Todos los días el periódico es el invitado principal de mi desayuno. Por años ha sido así. No recuerdo alguna época de mi vida en que no amaneciera con ese hábito que, creo yo, las nuevas generaciones no conocen. Desde hace unos años lo acompaño de las voces de la W Radio, de Julio Sánchez Cristo, de su mesa de trabajo y del inolvidable y veterano Alberto Casas. No sé cómo he aprendido a hacer la parte de estas dos fuentes de noticias simultáneamente porque son dos maneras de informarse bien distintas. Pero me gusta ese compás entre las dos fuentes de información: la parsimonia y lentitud de las fuentes escritas y el sobresalto y las emociones (a veces trágicas) de la radio en la mañana.
Me gusta esta regulación del tiempo, pasado y presente, que me dan los dos medios. Como es evidente, con el periódico leemos las noticias del pasado porque es esto lo que se lee en un periódico, las noticias de ayer –y escribiendo esto, de repente me acuerdo de esta famosa canción de mi juventud, “tu amor es como un periódico de ayer”, que cante tantas veces en mis años de amores inestables. De hecho, el periódico nos entrega un falso presente. Lo que leemos ya pasó.
Quizás por esto sea, de alguna manera, más pacificador. Además, uno lo tiene que abrir lentamente, tratando de encontrar un espacio para disponer sus grandes hojas entre la tostadora de pan y la mantequillera; a veces toma todo el espacio y de nuevo uno se dice que debería leer el periódico después del desayuno. Pero es con el desayuno, cuando las noticias se están impregnando del olor a mermelada de frutos rojos y a pan tostado, lo que hace que de alguna manera el periódico sea más amigable porque el solo hecho de abrirlo tratando de darles a las páginas un lugar en nuestra vida permite una lectura más pausada con la posibilidad, además, de poder decidir terminar el artículo, la columna editorial o la crítica de cine, después de ducharse o más tarde.

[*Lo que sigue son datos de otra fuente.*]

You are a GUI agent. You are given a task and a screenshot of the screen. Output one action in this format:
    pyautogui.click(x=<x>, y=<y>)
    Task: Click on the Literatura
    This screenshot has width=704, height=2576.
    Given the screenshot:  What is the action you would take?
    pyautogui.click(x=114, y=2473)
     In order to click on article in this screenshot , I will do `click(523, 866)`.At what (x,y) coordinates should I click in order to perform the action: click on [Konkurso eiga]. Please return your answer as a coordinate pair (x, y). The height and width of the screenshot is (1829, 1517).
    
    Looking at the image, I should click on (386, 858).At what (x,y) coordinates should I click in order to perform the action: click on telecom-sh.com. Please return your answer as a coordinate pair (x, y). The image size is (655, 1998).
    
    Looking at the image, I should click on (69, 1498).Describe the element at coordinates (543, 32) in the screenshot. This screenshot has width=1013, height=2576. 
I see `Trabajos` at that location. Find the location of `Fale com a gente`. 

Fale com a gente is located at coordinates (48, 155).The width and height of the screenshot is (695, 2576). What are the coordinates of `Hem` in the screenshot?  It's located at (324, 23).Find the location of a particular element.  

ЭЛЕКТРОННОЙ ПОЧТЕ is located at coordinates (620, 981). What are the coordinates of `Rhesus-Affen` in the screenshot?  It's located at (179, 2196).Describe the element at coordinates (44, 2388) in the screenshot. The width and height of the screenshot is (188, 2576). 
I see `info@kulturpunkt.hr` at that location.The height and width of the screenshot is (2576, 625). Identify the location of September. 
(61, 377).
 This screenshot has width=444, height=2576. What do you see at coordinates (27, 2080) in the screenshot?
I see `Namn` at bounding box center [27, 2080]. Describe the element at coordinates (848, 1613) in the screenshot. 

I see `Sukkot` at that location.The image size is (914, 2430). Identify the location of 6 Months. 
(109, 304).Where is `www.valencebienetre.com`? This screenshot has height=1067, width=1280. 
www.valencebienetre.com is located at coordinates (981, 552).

Mis hijos quieren que lea más diarios internacionales en mi celular. Y yo sufro. Sufro de tener que leer en esa máquina infernal.
Con La W tengo una relación sobre el presente más compleja y ambivalente. A veces disfruto mucho las crónicas de los corresponsales, las reflexiones de Félix de Bedout o las canciones en un perfecto francés de Juan Pablo Calvás. Reconozco que el formato de esa emisora me gusta con sus pausas entre lo político y lo cultural, aunque a veces odio algunos momentos de liviandad y las adivinanzas que debe sortear cada día el pobre chico Pombo.
Siempre estoy esperando la voz pausada de Daniel Coronell, que me vuelve a asegurar que quizás todavía haya esperanzas para el periodismo en este pobre mundo. Y de hecho, muy a menudo, después de Daniel Coronell, apago el radio y sigo tranquilamente con mi periódico que se vuelve un objeto de mi cotidianeidad, un objeto casi mítico que además me recuerda que el presente se asoma a la ventana y que es tiempo de doblarlo y guardarlo.
Digo todo eso porque mis hijos quieren que lea más diarios internacionales en mi celular. Me presionan para que lea la última columna del El País de España. Me asaltan con conversaciones sobre un gran artículo en Le Monde. Y yo sufro. Sufro de tener que leer en esa máquina infernal, con letras pequeñas y publicidades horribles. Soy de una generación que, a las patadas, ha logrado aprender a consultar las noticias por medio de su teléfono. Pero siempre repetiré que el papel, y su olor y textura, es la mejor manera de meterme en el mundo.